# What you should do
Among the entries that follow, find the lines holding "Expand" and say how many there are, with no other words.

[Stored data entries]
______

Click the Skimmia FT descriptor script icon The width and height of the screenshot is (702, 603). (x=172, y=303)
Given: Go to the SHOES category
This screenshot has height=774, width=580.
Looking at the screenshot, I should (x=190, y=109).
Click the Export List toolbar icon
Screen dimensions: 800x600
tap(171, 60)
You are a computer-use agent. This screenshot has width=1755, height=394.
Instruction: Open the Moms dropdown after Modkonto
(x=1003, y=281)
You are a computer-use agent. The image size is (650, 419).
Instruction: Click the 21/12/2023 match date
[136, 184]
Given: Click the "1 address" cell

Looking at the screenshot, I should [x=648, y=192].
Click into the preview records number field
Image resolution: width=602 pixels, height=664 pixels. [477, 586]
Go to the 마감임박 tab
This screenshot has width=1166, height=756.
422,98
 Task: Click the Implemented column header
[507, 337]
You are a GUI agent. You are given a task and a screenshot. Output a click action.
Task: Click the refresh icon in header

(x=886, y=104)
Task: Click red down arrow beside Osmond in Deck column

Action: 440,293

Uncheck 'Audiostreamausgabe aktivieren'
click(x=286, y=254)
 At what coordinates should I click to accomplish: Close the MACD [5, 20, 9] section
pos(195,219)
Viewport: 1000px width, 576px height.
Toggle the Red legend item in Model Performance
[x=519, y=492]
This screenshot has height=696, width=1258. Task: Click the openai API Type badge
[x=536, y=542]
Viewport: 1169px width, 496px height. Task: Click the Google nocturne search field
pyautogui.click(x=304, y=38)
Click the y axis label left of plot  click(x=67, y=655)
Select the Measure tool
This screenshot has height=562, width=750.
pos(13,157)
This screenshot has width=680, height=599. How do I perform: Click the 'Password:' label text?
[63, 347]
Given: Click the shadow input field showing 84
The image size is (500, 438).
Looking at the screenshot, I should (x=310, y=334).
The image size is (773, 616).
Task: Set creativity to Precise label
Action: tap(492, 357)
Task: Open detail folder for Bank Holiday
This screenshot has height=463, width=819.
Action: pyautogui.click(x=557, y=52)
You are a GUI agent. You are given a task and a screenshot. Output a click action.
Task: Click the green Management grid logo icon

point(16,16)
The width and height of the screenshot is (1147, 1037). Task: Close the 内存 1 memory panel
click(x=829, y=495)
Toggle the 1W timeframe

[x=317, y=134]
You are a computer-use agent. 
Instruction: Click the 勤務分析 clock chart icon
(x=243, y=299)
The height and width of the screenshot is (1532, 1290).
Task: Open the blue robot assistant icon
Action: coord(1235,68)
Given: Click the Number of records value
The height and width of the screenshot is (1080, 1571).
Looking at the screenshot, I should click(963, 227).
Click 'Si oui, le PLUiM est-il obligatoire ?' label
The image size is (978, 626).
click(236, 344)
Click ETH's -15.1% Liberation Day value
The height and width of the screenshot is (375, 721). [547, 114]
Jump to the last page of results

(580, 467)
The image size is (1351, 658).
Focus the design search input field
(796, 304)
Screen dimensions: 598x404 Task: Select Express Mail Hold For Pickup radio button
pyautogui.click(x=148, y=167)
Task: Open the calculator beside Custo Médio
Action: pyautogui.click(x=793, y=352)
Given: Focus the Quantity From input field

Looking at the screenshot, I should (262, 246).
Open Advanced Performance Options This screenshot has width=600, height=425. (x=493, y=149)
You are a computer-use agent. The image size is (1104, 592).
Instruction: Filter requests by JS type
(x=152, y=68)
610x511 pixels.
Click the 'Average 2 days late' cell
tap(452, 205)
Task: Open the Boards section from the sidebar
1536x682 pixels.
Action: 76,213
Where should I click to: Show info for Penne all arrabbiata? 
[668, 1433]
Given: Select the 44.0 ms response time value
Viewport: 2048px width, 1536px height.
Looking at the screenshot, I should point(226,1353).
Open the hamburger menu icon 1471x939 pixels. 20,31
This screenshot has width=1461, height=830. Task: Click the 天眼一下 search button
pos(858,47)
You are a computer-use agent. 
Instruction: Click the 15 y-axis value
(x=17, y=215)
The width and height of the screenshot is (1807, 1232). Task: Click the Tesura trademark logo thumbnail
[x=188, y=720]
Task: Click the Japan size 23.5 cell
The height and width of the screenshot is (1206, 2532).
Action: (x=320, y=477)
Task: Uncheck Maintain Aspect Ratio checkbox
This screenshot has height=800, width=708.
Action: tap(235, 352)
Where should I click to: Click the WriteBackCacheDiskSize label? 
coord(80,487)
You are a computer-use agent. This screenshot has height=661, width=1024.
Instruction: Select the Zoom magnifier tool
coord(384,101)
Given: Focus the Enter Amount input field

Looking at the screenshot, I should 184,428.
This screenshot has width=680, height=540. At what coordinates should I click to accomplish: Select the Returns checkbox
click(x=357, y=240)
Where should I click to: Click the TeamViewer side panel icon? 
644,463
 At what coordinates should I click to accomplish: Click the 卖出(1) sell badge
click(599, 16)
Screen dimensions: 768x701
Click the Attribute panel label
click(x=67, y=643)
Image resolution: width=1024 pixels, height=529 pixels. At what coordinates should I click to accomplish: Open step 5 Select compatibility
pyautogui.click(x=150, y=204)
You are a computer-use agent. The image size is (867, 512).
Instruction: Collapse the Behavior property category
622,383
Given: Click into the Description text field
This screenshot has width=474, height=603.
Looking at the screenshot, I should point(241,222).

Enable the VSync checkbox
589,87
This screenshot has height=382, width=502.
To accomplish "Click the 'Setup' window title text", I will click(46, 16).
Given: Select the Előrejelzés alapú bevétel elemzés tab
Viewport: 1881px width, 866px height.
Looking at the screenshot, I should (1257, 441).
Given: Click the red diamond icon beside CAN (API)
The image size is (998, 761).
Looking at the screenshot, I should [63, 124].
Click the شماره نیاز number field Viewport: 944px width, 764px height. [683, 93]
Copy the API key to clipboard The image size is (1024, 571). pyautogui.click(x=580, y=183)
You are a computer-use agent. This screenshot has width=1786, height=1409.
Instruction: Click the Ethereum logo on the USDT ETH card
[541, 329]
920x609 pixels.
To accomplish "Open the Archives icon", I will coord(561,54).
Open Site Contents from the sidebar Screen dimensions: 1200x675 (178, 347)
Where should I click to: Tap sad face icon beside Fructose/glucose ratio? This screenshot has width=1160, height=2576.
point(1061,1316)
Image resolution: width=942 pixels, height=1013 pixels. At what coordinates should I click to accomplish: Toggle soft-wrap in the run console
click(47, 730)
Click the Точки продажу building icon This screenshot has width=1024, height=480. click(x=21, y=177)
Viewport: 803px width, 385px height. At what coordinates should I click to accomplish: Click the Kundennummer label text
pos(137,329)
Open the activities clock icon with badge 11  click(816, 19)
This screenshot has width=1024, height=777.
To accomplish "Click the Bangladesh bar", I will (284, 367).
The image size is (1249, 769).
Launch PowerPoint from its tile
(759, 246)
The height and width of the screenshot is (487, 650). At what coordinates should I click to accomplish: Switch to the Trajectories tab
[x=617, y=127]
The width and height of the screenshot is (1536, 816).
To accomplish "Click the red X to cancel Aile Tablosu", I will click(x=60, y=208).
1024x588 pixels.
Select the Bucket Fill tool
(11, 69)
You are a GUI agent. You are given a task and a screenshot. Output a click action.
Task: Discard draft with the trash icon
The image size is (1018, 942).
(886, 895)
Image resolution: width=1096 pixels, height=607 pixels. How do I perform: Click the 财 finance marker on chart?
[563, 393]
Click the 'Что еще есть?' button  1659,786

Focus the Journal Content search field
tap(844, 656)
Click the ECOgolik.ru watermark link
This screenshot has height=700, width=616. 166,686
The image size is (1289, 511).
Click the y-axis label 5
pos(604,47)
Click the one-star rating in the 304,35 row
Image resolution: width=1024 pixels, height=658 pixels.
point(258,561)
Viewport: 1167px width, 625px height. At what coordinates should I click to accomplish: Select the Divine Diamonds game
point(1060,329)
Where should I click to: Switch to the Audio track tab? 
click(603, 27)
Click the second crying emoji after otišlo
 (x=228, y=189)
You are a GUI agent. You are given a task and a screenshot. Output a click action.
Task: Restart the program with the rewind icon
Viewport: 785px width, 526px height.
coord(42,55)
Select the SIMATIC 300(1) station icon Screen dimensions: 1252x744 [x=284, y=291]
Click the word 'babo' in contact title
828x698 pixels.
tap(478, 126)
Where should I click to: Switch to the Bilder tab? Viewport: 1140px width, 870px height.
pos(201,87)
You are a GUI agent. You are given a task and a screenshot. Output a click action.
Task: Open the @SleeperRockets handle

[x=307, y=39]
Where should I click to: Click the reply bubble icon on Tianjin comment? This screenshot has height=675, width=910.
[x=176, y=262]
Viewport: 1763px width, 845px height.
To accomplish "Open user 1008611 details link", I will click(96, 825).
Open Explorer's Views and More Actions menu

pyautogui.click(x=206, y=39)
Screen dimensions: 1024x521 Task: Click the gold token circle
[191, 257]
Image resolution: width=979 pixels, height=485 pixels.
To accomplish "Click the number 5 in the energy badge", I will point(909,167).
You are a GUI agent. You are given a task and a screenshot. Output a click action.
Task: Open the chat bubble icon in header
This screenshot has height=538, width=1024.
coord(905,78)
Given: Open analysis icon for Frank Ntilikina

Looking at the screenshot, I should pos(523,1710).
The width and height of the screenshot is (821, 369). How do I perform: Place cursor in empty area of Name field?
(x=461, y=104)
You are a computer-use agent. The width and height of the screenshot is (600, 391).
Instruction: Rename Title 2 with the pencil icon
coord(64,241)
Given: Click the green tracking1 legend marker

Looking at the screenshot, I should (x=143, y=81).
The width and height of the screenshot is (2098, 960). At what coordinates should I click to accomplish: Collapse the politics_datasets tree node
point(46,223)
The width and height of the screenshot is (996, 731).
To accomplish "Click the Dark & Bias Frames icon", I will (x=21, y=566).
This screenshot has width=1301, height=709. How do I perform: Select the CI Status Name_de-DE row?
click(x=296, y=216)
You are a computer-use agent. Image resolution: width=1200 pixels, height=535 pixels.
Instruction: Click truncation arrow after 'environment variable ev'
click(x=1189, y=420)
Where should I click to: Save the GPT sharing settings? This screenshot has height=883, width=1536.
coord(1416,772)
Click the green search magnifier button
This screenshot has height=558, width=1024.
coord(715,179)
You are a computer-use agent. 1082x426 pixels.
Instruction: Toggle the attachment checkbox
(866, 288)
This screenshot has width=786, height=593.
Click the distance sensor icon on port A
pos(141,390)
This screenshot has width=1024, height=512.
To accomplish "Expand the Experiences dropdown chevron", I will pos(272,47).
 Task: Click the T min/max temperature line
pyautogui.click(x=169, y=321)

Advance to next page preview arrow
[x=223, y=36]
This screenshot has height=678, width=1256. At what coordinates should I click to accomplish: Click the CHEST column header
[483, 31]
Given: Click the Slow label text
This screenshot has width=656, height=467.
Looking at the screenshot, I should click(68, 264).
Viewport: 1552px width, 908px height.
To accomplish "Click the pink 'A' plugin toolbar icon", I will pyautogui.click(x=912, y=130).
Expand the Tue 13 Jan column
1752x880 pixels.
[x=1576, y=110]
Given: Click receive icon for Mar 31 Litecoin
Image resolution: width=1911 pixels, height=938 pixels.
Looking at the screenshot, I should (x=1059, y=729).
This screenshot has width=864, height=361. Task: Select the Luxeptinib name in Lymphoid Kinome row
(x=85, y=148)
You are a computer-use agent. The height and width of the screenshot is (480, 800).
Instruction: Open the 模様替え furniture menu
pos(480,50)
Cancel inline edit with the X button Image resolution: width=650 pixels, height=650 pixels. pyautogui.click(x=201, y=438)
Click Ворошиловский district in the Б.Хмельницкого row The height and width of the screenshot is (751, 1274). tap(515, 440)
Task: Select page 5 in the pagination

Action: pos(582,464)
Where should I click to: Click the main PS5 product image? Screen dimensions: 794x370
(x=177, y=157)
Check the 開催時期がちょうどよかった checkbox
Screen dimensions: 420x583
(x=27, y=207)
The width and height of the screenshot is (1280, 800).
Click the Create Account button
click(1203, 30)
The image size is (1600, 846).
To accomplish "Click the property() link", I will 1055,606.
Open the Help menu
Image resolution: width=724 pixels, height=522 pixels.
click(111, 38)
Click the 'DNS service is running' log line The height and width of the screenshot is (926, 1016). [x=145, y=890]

______

# Result for this exercise
2